The board received letters prior to the hearing both in support and opposition for Gardner's early release. Many of Fondren's family members also traveled to Utah from South Carolina to speak and express their strong opposition to an early release.
John Fondren, Janice's brother, told Cochran that his family had hoped for the death penalty.
"Charles Gardner is a ruthless, cowardly beast,” he said. "He’s requesting a release from his sentence three years early. I wouldn’t give him three seconds.
"He should thank God every day he has been given the chance to live. Janice never had that chance,” he continued. "He has already lived 27 years longer than Janice. He can wait a little more."

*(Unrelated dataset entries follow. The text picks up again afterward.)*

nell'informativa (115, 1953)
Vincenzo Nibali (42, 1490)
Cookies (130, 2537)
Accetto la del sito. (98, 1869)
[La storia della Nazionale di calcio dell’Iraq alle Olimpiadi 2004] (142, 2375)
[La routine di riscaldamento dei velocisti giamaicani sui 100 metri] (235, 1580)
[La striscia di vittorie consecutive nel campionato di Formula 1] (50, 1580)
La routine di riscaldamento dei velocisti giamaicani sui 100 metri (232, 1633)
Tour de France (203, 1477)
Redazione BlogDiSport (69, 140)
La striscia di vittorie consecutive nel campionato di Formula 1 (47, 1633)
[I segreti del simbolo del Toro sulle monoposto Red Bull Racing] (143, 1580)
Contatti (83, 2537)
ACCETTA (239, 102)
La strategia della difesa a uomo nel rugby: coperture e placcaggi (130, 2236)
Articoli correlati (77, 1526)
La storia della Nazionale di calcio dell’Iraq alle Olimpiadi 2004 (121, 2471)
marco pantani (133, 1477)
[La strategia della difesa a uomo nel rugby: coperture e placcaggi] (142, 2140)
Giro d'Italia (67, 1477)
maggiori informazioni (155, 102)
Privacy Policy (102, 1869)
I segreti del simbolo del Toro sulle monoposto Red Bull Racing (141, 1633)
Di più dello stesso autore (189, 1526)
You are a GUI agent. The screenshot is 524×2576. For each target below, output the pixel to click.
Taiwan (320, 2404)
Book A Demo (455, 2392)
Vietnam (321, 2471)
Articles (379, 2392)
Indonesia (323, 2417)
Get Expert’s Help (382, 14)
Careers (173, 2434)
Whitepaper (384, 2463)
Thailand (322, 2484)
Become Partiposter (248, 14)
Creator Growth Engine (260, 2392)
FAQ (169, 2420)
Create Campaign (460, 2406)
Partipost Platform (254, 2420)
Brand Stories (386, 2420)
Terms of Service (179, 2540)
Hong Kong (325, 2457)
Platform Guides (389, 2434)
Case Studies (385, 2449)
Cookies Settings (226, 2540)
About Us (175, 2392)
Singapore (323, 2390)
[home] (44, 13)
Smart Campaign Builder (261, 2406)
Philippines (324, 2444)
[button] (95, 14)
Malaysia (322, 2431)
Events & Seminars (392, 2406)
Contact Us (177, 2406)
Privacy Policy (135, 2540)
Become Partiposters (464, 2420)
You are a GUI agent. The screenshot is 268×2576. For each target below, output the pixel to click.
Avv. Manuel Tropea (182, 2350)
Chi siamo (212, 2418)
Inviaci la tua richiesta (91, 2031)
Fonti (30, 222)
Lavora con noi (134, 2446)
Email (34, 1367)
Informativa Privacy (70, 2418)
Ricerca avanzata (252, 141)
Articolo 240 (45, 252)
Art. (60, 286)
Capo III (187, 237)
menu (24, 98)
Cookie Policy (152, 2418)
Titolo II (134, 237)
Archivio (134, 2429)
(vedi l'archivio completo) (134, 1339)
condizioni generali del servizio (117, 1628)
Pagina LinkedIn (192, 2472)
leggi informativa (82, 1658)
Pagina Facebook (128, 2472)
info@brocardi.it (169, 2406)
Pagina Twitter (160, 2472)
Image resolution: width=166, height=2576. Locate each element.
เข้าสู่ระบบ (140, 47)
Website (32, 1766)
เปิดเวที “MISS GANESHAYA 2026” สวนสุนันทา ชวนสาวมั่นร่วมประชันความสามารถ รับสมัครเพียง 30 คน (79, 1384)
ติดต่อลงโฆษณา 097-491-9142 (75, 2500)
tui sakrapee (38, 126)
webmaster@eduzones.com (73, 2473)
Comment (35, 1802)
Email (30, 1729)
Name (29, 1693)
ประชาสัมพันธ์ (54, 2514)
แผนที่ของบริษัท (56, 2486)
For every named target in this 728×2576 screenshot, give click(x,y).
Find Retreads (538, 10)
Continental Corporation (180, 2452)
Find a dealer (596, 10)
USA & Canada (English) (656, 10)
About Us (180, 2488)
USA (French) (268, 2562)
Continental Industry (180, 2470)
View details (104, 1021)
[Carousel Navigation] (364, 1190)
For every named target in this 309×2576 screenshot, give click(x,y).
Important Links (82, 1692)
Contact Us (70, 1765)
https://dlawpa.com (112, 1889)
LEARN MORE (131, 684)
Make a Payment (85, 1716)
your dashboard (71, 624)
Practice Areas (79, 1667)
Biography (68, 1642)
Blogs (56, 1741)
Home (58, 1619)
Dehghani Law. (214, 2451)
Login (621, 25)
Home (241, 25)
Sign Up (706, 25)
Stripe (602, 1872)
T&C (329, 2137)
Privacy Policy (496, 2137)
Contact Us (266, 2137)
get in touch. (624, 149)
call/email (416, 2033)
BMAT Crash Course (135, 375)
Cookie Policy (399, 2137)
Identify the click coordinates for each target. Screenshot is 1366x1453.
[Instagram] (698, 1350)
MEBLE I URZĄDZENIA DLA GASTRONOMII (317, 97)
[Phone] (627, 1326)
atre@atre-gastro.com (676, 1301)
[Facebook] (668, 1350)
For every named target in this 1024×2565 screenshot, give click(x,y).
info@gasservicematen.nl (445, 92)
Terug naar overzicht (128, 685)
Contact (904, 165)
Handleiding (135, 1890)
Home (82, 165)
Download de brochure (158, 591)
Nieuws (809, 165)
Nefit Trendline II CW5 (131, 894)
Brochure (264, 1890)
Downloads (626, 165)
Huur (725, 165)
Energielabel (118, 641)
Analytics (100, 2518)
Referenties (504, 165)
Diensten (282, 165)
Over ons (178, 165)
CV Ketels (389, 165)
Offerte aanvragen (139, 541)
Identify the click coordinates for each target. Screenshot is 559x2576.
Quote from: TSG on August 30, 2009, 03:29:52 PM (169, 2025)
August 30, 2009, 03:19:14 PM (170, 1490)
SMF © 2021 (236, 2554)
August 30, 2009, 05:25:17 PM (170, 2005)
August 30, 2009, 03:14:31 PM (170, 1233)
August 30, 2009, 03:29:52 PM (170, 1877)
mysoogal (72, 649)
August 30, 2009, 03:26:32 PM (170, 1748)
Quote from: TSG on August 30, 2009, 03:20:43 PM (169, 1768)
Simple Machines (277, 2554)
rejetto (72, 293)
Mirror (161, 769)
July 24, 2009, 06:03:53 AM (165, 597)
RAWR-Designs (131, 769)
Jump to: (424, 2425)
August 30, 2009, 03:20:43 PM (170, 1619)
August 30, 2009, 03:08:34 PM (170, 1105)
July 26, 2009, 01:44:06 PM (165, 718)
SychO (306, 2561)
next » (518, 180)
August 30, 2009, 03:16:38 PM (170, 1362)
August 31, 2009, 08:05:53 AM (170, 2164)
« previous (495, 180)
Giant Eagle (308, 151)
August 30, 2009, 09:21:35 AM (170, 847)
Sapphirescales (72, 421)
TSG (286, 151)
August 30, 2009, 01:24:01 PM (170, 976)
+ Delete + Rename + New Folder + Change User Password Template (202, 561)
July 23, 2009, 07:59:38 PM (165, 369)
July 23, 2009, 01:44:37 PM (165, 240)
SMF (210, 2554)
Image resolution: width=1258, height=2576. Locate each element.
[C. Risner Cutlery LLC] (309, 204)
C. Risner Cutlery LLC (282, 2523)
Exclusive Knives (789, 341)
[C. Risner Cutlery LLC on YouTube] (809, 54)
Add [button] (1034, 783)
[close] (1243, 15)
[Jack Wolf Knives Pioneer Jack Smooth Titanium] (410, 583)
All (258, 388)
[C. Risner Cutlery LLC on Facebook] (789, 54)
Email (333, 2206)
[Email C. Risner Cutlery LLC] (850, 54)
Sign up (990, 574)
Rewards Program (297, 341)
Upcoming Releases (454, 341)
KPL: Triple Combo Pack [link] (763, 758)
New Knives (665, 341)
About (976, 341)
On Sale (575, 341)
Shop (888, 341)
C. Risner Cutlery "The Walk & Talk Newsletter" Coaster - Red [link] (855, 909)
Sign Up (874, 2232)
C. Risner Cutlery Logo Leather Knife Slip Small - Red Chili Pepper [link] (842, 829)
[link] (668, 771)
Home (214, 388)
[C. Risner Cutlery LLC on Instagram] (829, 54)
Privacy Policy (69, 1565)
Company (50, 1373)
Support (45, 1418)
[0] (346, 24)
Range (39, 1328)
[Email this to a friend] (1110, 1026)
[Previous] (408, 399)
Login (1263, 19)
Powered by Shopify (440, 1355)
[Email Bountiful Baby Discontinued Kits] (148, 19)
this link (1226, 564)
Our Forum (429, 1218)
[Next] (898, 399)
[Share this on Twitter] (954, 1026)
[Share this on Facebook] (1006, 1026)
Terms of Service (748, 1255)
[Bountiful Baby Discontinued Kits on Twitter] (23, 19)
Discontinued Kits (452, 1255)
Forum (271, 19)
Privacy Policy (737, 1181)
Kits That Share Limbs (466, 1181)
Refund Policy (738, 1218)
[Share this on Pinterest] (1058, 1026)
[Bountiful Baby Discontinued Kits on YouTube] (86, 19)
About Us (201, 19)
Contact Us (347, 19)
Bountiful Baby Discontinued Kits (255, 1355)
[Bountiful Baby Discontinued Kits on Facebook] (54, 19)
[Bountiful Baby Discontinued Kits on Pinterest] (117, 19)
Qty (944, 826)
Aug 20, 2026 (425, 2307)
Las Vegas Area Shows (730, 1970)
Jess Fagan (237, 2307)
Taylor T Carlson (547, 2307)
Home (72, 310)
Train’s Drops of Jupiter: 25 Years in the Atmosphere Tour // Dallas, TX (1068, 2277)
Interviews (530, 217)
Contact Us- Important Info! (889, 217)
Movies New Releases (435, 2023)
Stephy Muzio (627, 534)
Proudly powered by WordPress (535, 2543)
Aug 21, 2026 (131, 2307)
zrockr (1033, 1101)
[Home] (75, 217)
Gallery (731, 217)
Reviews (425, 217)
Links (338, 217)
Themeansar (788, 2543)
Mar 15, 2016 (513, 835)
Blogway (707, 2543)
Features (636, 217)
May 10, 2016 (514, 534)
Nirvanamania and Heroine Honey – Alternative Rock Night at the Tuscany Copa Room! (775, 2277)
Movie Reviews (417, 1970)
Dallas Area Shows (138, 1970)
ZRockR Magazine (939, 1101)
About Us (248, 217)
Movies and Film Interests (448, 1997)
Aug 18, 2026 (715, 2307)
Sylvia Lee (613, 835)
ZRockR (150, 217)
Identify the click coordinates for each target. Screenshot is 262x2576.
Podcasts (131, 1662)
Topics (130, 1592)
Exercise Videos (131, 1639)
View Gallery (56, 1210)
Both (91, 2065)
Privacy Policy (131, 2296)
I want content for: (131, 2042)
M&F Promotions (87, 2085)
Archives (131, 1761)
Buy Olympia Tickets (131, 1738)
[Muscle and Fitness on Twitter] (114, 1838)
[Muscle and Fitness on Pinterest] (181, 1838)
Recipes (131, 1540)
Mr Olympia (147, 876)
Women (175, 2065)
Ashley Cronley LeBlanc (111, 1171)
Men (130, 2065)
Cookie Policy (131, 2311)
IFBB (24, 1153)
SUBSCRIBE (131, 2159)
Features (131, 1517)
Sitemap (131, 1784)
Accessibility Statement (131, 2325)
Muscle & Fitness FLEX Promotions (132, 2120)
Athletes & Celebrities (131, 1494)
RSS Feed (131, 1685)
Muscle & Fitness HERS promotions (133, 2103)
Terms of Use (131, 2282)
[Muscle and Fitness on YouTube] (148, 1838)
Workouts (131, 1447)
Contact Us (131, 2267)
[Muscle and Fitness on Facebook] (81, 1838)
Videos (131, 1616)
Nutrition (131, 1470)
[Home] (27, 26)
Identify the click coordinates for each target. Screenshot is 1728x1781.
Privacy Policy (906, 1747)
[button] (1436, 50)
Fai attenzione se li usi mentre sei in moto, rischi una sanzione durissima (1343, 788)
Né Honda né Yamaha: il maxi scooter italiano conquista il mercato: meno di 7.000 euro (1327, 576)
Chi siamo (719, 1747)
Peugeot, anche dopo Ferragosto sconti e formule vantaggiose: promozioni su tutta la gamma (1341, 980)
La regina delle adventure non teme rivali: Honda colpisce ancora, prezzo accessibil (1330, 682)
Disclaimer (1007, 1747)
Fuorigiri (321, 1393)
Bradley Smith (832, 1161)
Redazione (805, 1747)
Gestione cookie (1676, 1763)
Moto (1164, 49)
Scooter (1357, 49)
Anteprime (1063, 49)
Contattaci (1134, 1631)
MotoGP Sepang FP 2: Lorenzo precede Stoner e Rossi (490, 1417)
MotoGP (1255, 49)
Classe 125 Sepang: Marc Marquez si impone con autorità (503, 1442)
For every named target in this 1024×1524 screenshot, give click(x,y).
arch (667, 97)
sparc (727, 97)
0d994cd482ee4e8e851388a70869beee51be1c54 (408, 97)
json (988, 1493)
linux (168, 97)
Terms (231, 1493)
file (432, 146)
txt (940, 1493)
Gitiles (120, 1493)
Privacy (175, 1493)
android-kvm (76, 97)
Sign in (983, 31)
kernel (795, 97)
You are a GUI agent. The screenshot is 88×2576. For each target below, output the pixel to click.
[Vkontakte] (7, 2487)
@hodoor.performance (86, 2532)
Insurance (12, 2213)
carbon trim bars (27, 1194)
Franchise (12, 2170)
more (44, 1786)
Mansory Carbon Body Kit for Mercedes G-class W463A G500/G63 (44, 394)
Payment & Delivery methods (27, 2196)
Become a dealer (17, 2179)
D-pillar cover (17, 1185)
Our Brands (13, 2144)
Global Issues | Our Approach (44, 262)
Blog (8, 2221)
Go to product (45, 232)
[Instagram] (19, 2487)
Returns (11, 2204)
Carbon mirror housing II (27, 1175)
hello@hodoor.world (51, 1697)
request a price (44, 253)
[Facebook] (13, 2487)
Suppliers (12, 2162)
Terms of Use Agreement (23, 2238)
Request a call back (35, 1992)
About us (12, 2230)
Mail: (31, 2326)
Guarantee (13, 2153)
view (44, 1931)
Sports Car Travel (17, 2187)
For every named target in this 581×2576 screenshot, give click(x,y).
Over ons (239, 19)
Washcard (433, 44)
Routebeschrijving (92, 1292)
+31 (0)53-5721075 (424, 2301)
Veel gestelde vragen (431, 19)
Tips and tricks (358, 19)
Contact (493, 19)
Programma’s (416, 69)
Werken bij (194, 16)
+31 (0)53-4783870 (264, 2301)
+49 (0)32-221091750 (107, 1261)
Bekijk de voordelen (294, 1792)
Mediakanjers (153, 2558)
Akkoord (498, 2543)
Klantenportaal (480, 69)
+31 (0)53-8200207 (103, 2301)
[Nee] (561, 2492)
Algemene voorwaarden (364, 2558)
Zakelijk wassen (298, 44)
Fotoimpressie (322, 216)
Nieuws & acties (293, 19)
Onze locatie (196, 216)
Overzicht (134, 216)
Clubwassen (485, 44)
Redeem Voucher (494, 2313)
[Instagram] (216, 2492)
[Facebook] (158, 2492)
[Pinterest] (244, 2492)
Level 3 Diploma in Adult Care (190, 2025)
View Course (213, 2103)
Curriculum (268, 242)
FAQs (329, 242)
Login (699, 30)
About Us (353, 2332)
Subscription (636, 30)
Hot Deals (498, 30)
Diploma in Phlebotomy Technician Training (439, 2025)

Beth Fondren, Janice's sister, would not say Gardner's name, stating that it "goes against my principle."
"I have prayed every day that you will not allow him to get out even earlier than originally planned,” she told the board. "
Gardner responded by asking Cochran not to release him before 2020.
"What I did 27 years ago was a horrendous thing. A tragedy,” he said. "I have no way to express this sorrow, the remorse that I feel toward any of those who have been so terribly affected by what happened."
But Cochran noted that an evaluation performed in preparation for the hearing found Gardner had borderline personality disorder and that he still blames Prozac for much of what happened. Cochran said she was concerned about Gardner making excuses versus taking responsiblity for what happened and was also concerned that the report showed little change in his personality compared to his first evaluation conducted 25 years ago.
The full board ordered Garnder to complete a psychosexual evaluation and return for another hearing in September.